Reproduce, character for character, the lines of the entries from the line with "Cancel the Lubuntu installation" to the final line of the entries, both ends included. Leave the pictures out of your answer.

§ Dataset content
* * *
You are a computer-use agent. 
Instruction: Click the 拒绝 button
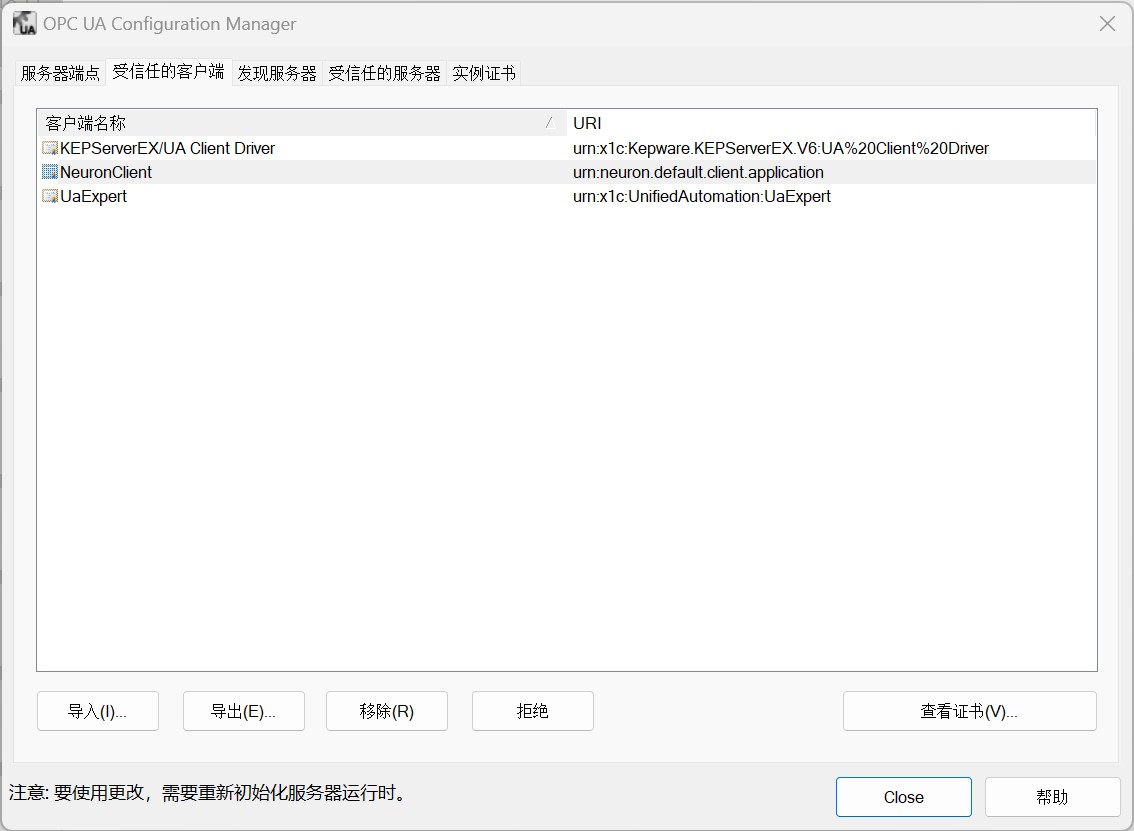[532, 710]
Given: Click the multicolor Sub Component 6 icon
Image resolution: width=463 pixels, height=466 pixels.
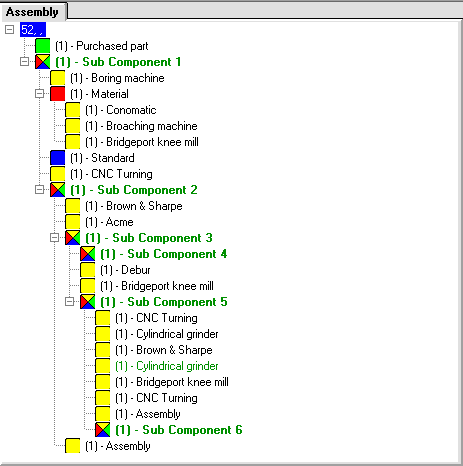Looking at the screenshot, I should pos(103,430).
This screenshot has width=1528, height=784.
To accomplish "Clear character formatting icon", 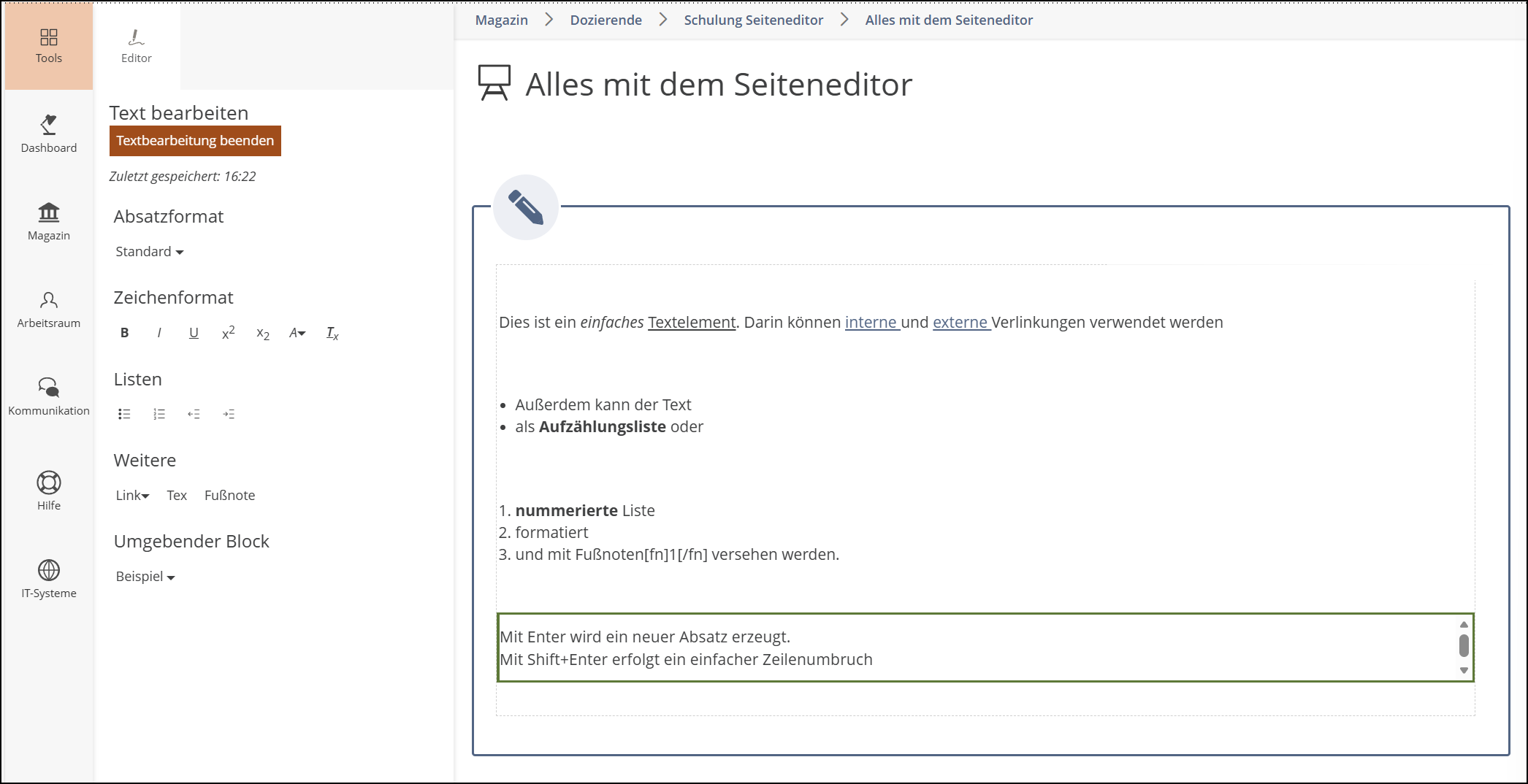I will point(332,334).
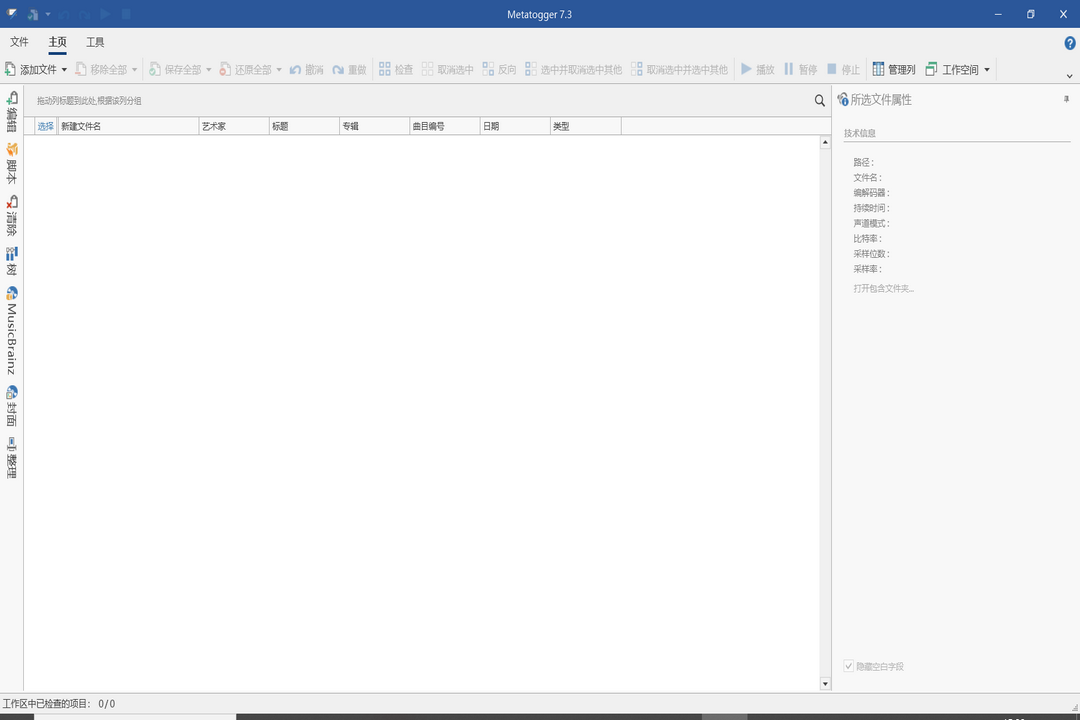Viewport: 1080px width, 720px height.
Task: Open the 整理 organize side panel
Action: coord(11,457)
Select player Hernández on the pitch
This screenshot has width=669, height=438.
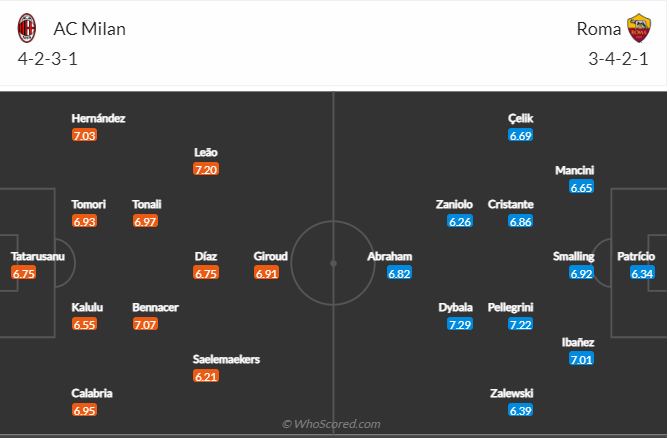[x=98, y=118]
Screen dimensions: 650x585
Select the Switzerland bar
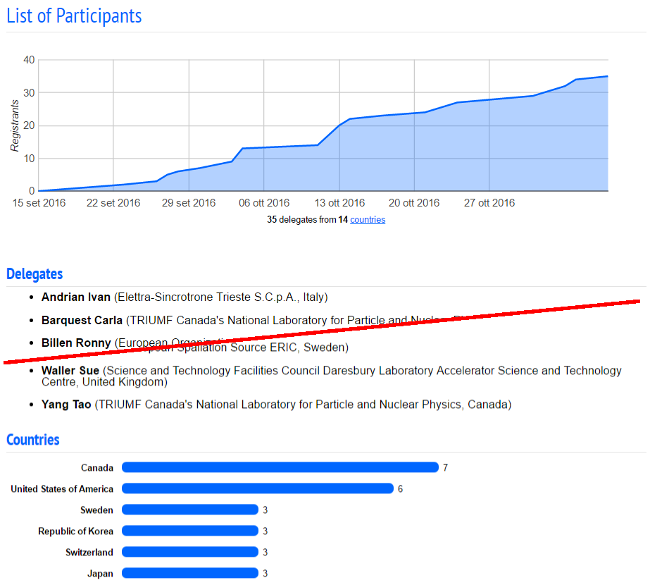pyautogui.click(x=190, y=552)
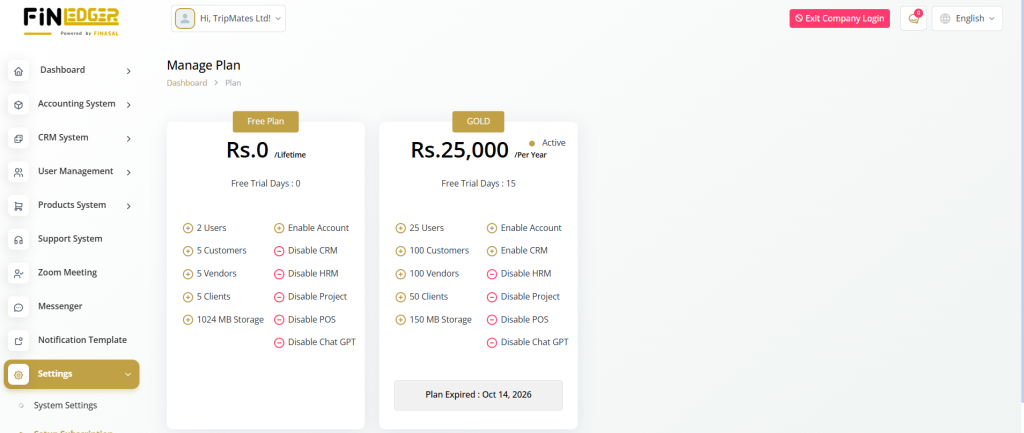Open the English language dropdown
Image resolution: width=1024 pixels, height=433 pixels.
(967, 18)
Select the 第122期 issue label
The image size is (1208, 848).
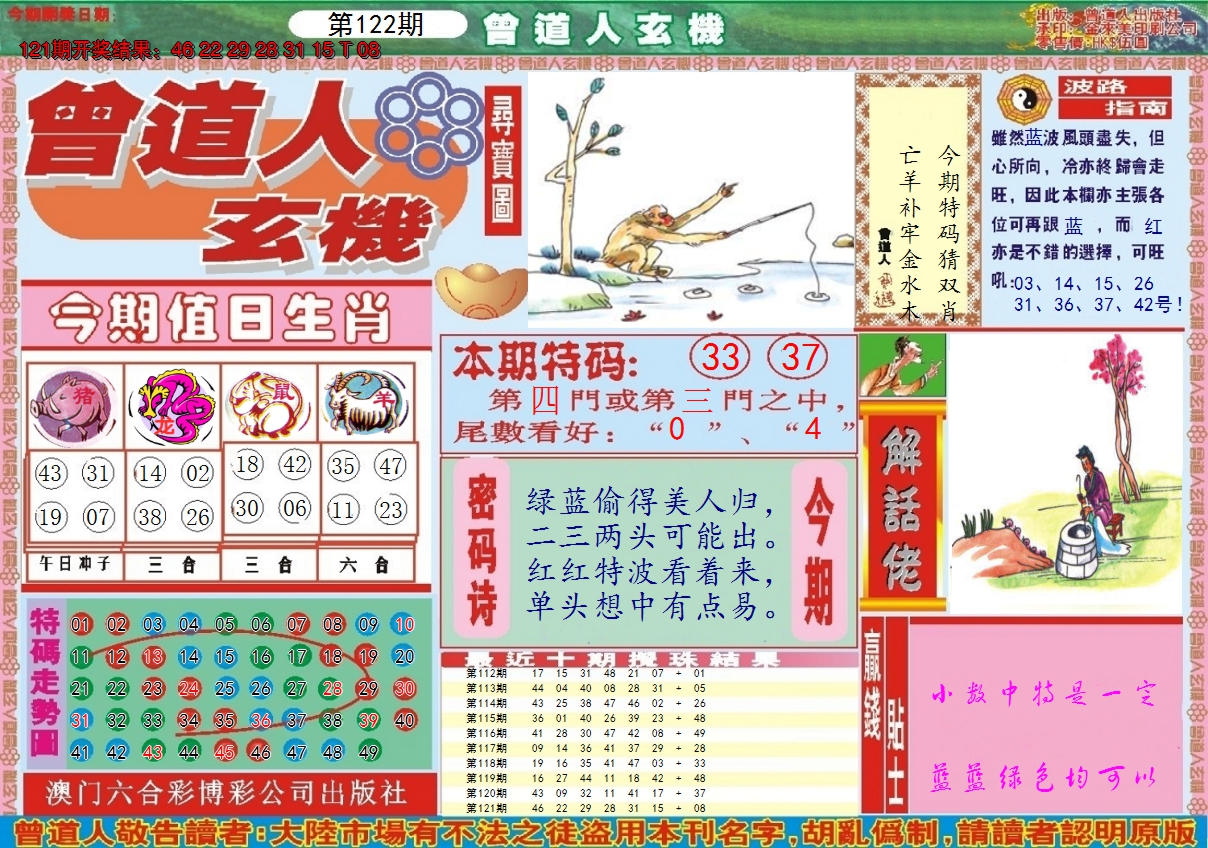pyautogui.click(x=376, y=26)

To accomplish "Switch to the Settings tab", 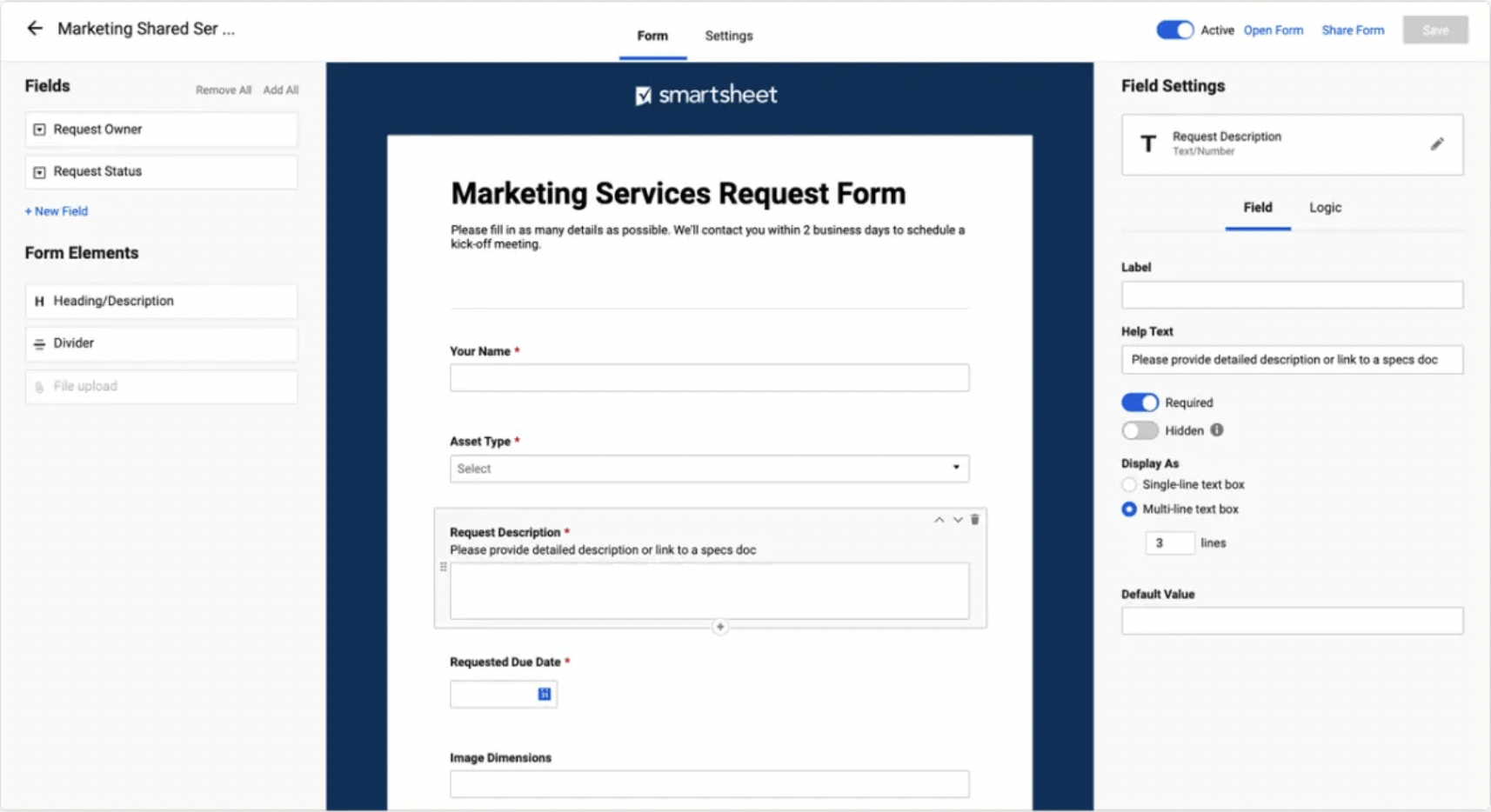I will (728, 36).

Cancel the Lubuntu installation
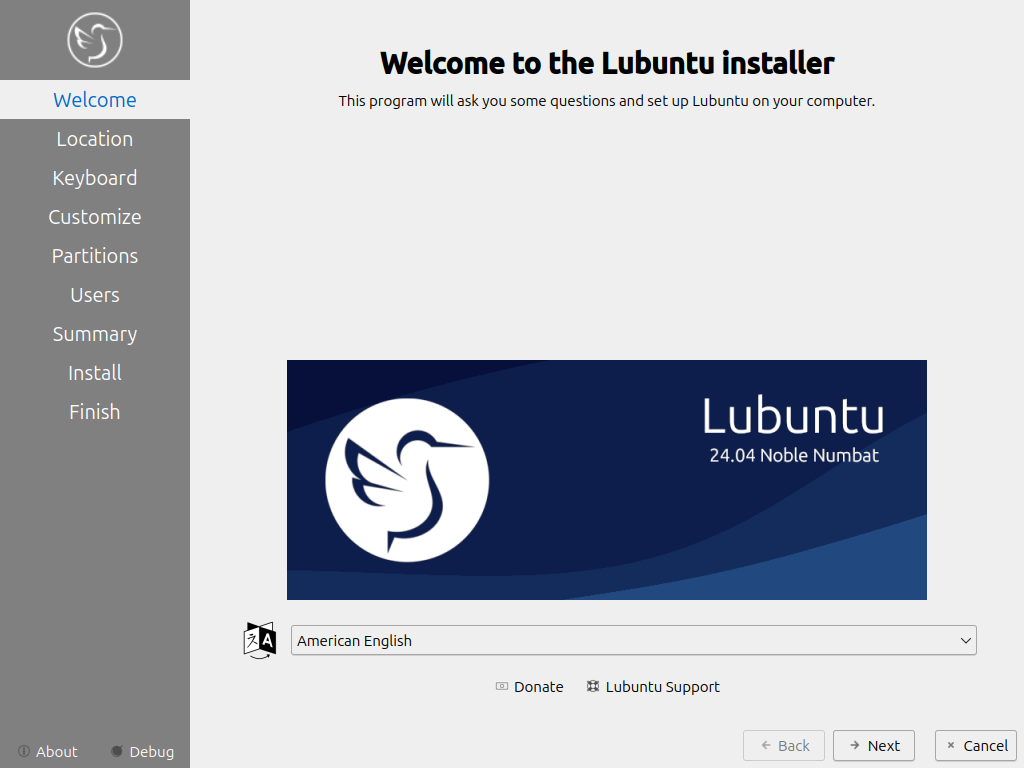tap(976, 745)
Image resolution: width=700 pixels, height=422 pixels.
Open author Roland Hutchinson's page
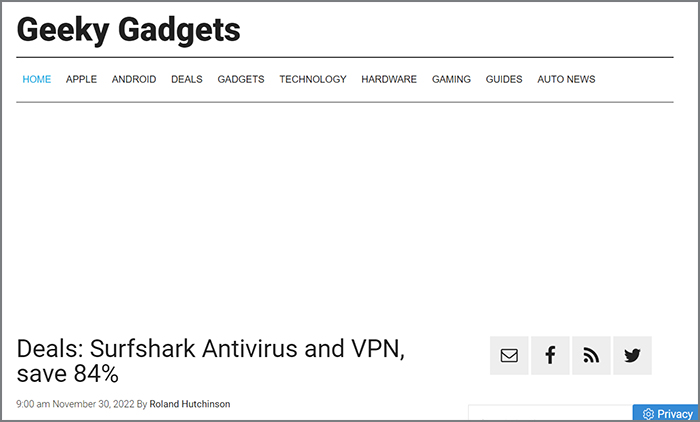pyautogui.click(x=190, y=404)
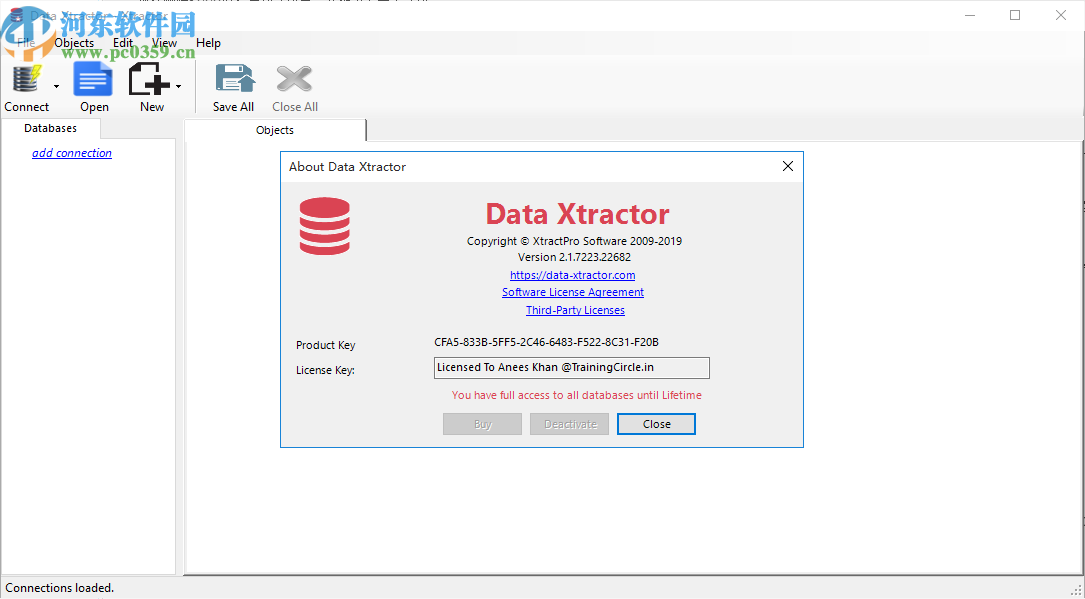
* * *
§ Correct result
Cancel the Lubuntu installation
tap(976, 745)
Image resolution: width=700 pixels, height=422 pixels.
Open author Roland Hutchinson's page
pyautogui.click(x=190, y=404)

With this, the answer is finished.